■ **STORED RECORDS**:
** Start **

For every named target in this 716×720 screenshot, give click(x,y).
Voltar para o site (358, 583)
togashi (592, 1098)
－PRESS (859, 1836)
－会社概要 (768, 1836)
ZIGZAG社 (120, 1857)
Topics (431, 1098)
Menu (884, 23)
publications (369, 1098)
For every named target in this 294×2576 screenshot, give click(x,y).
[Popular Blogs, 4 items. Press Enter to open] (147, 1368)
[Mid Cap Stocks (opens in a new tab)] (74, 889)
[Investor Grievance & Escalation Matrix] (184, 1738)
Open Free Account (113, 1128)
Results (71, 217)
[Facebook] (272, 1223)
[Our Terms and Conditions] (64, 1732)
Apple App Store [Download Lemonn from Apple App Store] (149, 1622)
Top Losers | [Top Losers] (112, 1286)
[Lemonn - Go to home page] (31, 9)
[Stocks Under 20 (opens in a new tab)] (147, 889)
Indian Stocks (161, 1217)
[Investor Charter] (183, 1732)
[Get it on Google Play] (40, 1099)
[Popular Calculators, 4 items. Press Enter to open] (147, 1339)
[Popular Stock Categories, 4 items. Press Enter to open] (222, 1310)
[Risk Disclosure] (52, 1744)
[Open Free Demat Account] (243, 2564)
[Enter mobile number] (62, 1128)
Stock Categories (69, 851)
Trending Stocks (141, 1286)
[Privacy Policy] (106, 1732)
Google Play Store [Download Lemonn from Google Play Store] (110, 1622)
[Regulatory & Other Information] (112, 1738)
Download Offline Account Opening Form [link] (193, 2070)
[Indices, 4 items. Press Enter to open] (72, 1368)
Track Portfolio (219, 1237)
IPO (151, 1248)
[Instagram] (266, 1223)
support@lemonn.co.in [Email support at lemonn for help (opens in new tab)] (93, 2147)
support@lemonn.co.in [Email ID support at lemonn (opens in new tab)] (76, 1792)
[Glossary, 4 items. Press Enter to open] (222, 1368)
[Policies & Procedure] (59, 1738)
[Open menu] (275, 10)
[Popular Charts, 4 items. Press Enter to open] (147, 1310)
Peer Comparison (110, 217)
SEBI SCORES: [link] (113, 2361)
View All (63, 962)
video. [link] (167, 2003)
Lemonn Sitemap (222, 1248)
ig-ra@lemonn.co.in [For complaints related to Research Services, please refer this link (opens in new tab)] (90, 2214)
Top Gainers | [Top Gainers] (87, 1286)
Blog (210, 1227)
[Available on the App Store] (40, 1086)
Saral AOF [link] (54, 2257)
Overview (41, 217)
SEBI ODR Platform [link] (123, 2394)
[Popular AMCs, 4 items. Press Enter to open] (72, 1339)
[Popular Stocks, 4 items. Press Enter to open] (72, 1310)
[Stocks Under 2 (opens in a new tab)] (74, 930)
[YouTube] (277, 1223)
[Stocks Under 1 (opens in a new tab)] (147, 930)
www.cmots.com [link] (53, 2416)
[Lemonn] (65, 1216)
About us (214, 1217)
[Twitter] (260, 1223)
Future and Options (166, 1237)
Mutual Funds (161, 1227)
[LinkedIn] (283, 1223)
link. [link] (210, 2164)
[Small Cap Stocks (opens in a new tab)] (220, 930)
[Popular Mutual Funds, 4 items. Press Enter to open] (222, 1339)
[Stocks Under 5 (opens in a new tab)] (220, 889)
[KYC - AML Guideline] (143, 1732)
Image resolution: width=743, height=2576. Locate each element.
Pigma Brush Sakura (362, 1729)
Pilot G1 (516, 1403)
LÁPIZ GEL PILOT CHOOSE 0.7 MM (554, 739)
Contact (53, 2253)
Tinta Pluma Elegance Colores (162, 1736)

** End **

■ **YOUR INSTRUCTIONS**: Tally the lines of the records that contain the string "Popular", treating uppercase and lowercase as distinct. Reply with the number alone.

■ **SOLUTION TO THE PROBLEM**: 7